ST. PETERSBURG — When Mayor Rick Kriseman and former Mayor Rick Baker go head-to-head in tonight's televised debate, they'll likely tangle over the city's sewage crisis.
Baker will almost certainly mention the recent Florida Fish and Wildlife Conservation Commission draft report, which places much of the blame for the city's sewage woes on the Kriseman administration.
Kriseman will probably highlight Baker's stance on climate change, which is that man plays a role in a changing climate but no one knows how much (scientists would undoubtedly disagree). Baker, however, said he favors reducing carbon emissions regardless.
But one issue dear to many environmentalists' hasn't gotten much of a hearing in the over-heating mayoral race yet: recycling.
Yet it is an issue that divides the records of Baker and Kriseman more so than anything else.

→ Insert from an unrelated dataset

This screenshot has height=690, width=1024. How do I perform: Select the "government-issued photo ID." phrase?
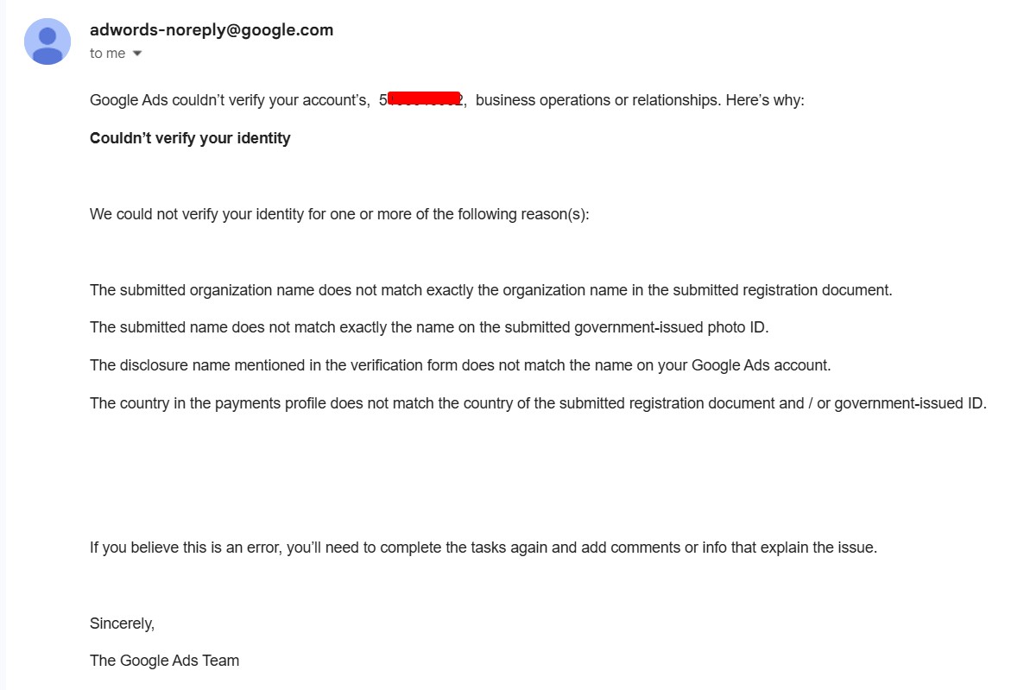(672, 327)
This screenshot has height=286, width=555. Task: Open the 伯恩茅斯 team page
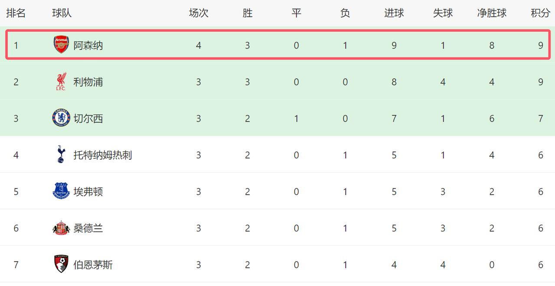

Baker, who served from 2001-10, fought efforts to implement curbside recycling. Kriseman made such a program a priority and the city launched its recycling effort for single-family homes in June 2015.

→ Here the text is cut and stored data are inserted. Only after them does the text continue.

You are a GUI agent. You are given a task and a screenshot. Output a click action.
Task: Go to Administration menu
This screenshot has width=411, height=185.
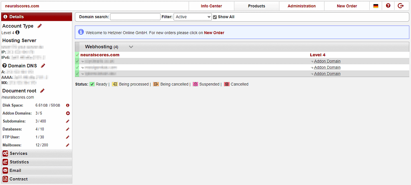pyautogui.click(x=301, y=6)
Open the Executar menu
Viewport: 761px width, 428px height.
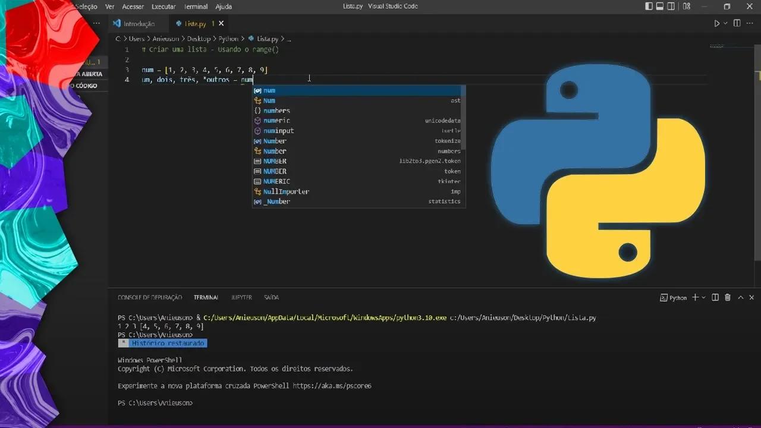(163, 7)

So five years after he last served, with recycling already online, what is Baker's view now?
"I supported voluntary curbside recycling in the past," Baker said in a statement last week, "but did not support mandatory curbside recycling as it is a very regressive tax on the poorest people in our community. I will evaluate the program's effectiveness after taking office. My present intention is to continue it going forward."
Kriseman said when he served on City Council, he remembers Baker opposed voluntary recycling, too.
"He fought us on it the whole time," Kriseman said. "He had no interest."
The Sierra Club's Suncoast Group endorsed Kriseman earlier this month. Part of the reason was Kriseman's ability to finally bring recycling to the city. Until 2015, St. Petersburg was the largest city in the state without a citywide program.
"It was definitely a positive side of the ledger for Kriseman," said the chapter's political committee chair, David Harbeitner. "We would love to see it go to the next level."
The next level is to implement recycling for commercial sites and multi-family housing. The city's recycling processor doesn't have sufficient capacity to handle the increased load, Kriseman said last week.
Still, he said recycling is an important issue for a place that bills itself as the "Sunshine City."
"It goes to the overall issue of who's looking out for the long term impacts to the city from an environmental standpoint," Kriseman said.
Tonight, recycling could finally debut as a campaign issue during #stpetemayor2017.
The Bay News 9 broadcast of the hour-long debate begins at 7 p.m.